Task to complete
Lines before the one containing "Expand the App & event section" are left out; that line and every line after it, through the end of the records, are to be reproduced exactly.

*** Source data Section Begins ***

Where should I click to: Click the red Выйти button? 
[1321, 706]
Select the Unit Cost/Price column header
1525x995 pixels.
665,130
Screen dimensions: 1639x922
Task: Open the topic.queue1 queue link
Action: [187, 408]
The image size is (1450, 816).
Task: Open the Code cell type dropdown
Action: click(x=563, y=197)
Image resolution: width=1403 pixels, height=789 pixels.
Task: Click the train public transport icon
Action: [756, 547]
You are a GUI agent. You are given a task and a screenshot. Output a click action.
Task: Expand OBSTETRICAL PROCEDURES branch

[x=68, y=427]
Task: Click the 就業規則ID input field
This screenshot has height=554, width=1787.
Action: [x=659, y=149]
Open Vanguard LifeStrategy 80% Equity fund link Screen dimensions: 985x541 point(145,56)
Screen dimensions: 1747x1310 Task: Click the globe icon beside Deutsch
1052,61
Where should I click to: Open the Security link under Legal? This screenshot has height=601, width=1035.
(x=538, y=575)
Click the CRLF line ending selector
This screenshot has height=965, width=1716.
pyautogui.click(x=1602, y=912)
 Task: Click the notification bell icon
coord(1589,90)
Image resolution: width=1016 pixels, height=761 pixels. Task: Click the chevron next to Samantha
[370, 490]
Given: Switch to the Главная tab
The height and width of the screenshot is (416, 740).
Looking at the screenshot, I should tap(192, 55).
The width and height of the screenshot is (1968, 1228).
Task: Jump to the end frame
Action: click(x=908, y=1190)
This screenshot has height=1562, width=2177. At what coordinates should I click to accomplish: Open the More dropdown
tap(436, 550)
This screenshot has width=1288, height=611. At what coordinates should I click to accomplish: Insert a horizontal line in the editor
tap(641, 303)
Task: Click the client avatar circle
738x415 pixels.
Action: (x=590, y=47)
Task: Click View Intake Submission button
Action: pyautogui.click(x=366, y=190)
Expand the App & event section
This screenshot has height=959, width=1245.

*** Source data Section Ends ***

Task answer
Expand the App & event section
This screenshot has height=959, width=1245.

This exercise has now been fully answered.